Mechanical Properties of the Nanoquasicrystalline Al-based Alloys

M GALANO; F AUDEBERT; A. GARCIA ESCORIAL; I STONE; B CANTOR

Congreso; Nanomat 2003; 2003

Nanostructured Al-based alloys have been studied intensively for the last decade. In particular nanoquasicrystalline Al-based alloys showed to have promising mechanical properties at elevated temperature compared with commercial Al-based alloys. In a previous work on the nanoquasicrystalline Al93(Fe3Cr2)7 and Al93Fe3Cr2X2 (at%) (with X= Ti, V, Nb Ta) alloys, produced by melt spinning, it was found that the early transition metals led to improve the thermal stability of the microstructure in the following order: Ti, V, Nb and Ta. In the present work the mechanical properties at elevated temperature of these nanoquasicrystalline alloys were studied by tensile tests at a constant strain rate. Tests were designed in order to compare the mechanical behaviour at different test temperatures. The fracture surface of the tensile samples was analysed by scanning electron microscopy.

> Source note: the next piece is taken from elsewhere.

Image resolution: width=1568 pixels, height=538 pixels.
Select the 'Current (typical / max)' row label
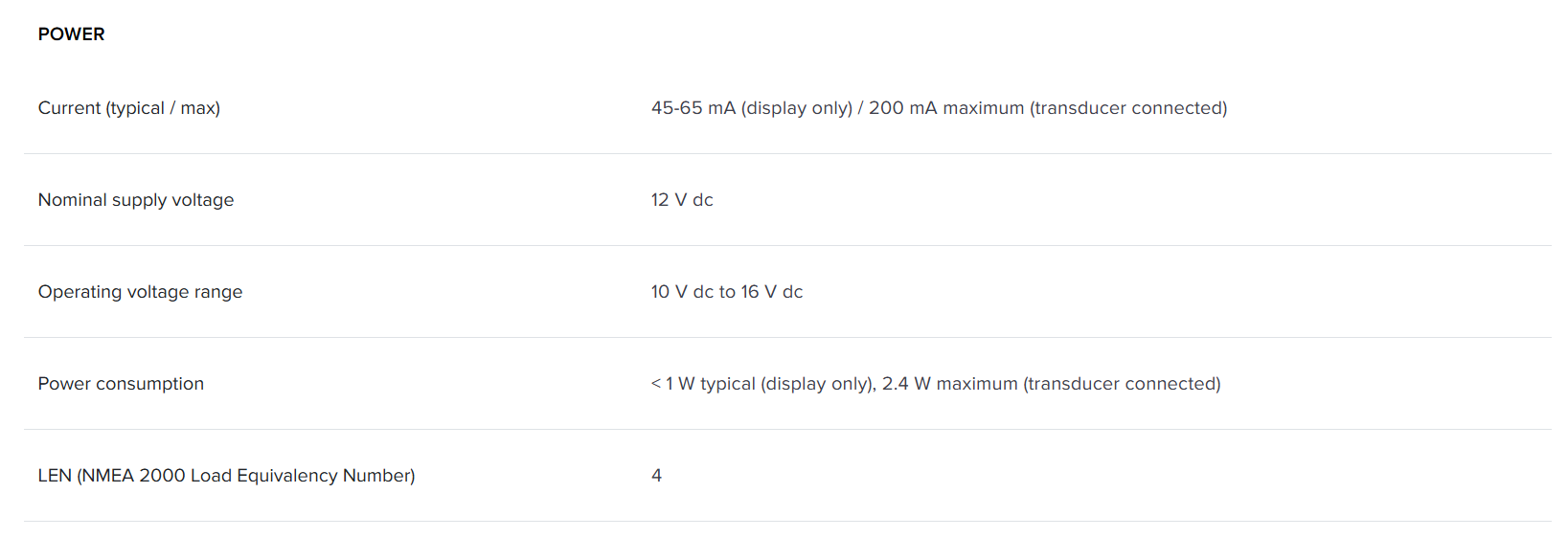point(128,108)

The activation energy was found to be close to the self diffusion in grain boundaries and lattice for pure Al in the ternary alloy and in the V and Ti containing alloys. Whereas, the activation energy of the alloy containing Ta was three times higher than of the rest of the alloys. All the alloys show similar sensitivity to the strain rate in the range of 10-3 to 10-6 s-1 at 350 0C and the true stress exponent was n~7, which can be associated to a deformation process controlled by dislocation mechanisms. A mechanical characterisation at room temperature was done by microhardness tests as well and the results were compared to the ones for samples heat treated at 550 0C. The microhardness of the heat treated samples was lower than that of the rapid solidified samples. The heat treated alloy containing Ti showed the higher microhardness and tensile strength values than the rest of the alloys.